Element and text position listing:
□ □ □ □ □
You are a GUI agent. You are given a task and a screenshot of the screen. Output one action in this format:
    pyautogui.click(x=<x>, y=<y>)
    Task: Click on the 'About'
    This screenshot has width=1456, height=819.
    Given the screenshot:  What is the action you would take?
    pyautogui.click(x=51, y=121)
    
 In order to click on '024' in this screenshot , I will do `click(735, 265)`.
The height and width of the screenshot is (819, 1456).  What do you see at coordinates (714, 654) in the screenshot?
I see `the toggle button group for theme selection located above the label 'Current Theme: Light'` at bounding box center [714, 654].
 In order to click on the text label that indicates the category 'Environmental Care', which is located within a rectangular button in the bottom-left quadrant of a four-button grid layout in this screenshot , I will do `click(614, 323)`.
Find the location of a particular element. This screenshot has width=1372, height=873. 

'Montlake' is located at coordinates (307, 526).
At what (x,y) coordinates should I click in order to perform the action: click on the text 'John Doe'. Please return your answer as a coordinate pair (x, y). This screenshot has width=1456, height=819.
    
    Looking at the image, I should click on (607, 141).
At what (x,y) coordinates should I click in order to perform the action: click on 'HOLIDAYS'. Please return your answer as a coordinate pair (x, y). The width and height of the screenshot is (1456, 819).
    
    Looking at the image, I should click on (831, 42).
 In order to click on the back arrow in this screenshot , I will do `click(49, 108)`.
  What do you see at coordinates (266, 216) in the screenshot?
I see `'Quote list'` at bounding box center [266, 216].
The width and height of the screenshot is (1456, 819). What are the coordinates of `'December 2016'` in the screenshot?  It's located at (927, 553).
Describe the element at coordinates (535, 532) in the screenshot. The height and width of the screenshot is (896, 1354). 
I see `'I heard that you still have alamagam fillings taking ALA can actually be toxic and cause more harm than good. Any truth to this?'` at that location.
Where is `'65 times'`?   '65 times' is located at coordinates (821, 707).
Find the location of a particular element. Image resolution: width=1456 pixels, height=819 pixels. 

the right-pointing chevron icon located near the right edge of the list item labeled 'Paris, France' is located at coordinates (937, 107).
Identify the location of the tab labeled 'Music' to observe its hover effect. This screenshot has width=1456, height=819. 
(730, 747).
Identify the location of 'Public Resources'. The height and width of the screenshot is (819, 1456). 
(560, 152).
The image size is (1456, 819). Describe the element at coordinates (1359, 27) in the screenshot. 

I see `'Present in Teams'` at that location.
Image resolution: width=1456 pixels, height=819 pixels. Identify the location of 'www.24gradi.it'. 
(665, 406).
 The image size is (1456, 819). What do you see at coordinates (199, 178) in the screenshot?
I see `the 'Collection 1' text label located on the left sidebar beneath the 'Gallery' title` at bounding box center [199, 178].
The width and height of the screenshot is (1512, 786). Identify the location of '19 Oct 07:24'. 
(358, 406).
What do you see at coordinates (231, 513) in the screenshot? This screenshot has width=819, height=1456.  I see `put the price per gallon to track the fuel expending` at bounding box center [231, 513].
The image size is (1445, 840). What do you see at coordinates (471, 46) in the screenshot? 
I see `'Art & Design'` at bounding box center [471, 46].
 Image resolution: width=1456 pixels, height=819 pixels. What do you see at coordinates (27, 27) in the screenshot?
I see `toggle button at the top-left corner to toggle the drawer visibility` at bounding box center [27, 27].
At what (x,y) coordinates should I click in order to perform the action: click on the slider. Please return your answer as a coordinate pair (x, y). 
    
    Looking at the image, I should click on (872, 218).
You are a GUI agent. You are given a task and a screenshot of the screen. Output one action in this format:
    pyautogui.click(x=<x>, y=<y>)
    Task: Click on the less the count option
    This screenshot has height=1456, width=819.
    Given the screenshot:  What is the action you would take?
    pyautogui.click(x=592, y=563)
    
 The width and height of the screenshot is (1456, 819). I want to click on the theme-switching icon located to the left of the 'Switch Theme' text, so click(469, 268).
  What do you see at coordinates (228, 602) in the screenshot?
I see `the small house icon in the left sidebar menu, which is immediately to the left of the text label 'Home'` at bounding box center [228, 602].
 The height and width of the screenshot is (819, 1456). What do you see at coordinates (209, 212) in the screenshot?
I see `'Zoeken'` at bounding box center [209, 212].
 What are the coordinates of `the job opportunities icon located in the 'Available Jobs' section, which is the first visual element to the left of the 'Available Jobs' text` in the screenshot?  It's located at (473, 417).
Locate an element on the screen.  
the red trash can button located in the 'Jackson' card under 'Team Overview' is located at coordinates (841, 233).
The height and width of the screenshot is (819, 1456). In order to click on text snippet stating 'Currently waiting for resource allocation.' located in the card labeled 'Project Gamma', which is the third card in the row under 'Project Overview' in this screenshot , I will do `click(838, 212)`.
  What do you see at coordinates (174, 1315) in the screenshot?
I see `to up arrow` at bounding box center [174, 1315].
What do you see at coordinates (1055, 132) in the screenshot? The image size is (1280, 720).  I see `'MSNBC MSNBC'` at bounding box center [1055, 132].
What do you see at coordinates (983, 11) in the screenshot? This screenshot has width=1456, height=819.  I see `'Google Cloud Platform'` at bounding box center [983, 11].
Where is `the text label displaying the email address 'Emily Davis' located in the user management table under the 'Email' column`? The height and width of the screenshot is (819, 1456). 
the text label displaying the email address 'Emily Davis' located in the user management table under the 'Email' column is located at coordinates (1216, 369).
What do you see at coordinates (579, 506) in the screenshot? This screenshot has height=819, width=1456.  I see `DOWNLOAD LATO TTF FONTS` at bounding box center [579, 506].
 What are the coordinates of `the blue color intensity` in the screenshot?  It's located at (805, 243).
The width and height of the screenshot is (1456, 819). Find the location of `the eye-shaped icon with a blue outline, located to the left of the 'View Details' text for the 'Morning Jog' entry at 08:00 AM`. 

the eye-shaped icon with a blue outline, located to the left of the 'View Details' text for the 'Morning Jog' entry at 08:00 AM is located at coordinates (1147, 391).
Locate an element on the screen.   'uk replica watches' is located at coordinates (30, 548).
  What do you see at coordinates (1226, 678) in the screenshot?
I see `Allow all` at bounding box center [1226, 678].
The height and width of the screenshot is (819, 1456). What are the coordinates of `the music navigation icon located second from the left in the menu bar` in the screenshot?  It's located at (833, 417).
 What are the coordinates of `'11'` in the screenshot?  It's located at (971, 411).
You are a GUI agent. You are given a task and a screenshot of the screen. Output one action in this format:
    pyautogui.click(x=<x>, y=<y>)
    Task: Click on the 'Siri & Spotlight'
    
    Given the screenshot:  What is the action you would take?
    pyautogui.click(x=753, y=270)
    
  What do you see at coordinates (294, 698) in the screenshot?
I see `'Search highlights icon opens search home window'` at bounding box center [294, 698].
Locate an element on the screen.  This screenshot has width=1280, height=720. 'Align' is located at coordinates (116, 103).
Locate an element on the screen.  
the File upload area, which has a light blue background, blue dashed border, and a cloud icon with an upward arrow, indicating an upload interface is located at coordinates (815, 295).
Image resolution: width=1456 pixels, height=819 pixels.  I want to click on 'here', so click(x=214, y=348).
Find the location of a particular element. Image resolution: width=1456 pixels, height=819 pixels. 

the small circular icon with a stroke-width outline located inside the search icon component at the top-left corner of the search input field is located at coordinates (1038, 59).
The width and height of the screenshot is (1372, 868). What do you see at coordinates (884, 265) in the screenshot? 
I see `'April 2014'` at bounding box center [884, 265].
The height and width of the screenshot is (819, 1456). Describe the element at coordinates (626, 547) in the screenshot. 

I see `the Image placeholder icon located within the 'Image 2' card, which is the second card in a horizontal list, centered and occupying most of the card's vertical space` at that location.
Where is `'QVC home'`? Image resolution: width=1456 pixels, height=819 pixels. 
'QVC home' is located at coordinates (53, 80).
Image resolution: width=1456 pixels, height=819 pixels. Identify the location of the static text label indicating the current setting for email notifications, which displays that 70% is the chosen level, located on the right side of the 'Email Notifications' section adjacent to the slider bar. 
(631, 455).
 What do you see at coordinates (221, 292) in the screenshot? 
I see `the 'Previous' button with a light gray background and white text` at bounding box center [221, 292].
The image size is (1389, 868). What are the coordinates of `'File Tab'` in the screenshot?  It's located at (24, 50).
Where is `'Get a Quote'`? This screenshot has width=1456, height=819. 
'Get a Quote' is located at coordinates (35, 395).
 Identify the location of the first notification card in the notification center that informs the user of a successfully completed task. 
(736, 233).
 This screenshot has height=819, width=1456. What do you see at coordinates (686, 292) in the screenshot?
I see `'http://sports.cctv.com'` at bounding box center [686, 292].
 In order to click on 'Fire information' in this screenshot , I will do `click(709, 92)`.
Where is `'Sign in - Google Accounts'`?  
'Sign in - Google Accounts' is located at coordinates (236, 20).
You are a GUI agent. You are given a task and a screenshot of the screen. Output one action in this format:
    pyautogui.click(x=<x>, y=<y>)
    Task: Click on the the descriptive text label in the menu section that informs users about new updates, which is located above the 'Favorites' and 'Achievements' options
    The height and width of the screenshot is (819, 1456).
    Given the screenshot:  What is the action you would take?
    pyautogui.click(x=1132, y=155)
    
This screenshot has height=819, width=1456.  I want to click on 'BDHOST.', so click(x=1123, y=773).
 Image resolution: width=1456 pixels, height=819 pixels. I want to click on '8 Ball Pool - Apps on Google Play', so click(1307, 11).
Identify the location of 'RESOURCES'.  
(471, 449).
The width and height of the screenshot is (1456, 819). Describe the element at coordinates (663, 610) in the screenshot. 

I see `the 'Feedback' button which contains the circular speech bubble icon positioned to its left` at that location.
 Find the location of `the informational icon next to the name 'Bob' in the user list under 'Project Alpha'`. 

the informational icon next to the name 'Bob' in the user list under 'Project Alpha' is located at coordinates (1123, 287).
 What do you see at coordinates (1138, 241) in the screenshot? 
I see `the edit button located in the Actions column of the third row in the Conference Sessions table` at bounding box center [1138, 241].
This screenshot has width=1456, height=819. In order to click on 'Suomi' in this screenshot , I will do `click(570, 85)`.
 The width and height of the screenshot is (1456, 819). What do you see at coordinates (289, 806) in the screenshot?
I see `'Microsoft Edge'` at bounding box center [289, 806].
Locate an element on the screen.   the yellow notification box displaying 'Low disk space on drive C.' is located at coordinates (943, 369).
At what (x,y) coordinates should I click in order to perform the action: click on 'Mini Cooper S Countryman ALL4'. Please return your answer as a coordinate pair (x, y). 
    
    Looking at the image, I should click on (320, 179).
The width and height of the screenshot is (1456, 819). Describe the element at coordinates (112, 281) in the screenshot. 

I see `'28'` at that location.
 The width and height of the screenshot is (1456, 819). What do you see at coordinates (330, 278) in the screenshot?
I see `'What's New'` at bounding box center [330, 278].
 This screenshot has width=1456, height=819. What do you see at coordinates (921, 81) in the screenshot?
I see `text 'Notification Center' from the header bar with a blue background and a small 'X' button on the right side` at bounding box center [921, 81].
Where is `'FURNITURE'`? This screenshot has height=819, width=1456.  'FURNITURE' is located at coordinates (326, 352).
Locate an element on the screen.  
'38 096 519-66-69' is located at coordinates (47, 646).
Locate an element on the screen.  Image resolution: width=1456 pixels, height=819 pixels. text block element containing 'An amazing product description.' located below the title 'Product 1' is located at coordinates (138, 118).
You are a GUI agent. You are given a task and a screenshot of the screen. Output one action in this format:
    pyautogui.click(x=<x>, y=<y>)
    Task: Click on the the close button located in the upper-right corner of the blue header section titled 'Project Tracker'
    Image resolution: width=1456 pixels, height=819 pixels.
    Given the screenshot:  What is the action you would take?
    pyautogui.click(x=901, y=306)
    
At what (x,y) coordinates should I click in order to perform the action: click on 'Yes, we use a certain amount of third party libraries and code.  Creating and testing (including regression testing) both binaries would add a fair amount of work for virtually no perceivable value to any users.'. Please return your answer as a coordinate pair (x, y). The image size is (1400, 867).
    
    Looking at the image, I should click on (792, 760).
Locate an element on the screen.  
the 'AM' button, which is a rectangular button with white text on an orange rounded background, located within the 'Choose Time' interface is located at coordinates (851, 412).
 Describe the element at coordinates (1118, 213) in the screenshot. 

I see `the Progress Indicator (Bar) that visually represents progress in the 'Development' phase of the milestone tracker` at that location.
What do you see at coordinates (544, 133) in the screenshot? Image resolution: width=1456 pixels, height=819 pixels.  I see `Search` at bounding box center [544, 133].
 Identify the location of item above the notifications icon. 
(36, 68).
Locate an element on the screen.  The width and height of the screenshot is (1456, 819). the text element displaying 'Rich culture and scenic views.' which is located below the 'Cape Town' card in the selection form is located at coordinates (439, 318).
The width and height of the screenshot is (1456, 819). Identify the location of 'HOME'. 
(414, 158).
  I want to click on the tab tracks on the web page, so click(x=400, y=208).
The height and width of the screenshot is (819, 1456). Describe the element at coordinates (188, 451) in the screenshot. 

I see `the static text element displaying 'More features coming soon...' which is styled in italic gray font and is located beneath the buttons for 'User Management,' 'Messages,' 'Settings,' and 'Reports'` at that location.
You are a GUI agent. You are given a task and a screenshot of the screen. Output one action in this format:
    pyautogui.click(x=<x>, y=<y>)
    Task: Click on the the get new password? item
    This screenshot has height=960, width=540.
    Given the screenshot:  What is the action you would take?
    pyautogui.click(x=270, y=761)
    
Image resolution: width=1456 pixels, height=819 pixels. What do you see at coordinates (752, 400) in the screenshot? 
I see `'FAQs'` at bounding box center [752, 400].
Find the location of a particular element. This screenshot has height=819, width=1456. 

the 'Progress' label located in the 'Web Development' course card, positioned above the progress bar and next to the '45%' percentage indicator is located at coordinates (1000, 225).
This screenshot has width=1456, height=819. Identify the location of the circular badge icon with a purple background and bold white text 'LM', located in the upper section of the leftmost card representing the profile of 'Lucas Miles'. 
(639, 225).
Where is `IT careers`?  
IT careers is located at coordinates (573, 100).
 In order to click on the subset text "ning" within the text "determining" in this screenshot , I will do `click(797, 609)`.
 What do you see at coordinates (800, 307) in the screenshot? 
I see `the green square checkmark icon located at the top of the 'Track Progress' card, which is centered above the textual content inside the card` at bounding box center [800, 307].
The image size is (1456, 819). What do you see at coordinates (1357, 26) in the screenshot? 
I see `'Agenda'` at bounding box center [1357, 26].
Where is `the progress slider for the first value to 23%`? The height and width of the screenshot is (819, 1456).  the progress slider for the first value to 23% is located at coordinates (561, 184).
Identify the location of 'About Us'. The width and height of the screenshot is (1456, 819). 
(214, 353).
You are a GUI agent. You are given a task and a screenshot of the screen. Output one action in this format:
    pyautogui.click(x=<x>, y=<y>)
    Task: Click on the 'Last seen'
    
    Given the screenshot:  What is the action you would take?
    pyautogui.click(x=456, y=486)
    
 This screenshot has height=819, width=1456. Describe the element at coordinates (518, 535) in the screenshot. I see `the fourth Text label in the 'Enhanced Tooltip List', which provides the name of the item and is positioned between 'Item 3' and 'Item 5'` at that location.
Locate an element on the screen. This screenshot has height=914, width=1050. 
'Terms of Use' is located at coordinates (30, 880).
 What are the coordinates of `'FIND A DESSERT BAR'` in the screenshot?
□ □ □ □ □
*What you need to do:* Convert the lines of the listing from the line with "What do you see at coordinates (579, 506)" to the line with "at (971, 411)." into a numbered list, omitting any blank lines.

*Exercise answer:*
1. What do you see at coordinates (579, 506) in the screenshot? This screenshot has height=819, width=1456.  I see `DOWNLOAD LATO TTF FONTS` at bounding box center [579, 506].
2.  What are the coordinates of `the blue color intensity` in the screenshot?  It's located at (805, 243).
3. The width and height of the screenshot is (1456, 819). Find the location of `the eye-shaped icon with a blue outline, located to the left of the 'View Details' text for the 'Morning Jog' entry at 08:00 AM`. 
4. the eye-shaped icon with a blue outline, located to the left of the 'View Details' text for the 'Morning Jog' entry at 08:00 AM is located at coordinates (1147, 391).
5. Locate an element on the screen.   'uk replica watches' is located at coordinates (30, 548).
6.   What do you see at coordinates (1226, 678) in the screenshot?
7. I see `Allow all` at bounding box center [1226, 678].
8. The height and width of the screenshot is (819, 1456). What are the coordinates of `the music navigation icon located second from the left in the menu bar` in the screenshot?  It's located at (833, 417).
9.  What are the coordinates of `'11'` in the screenshot?  It's located at (971, 411).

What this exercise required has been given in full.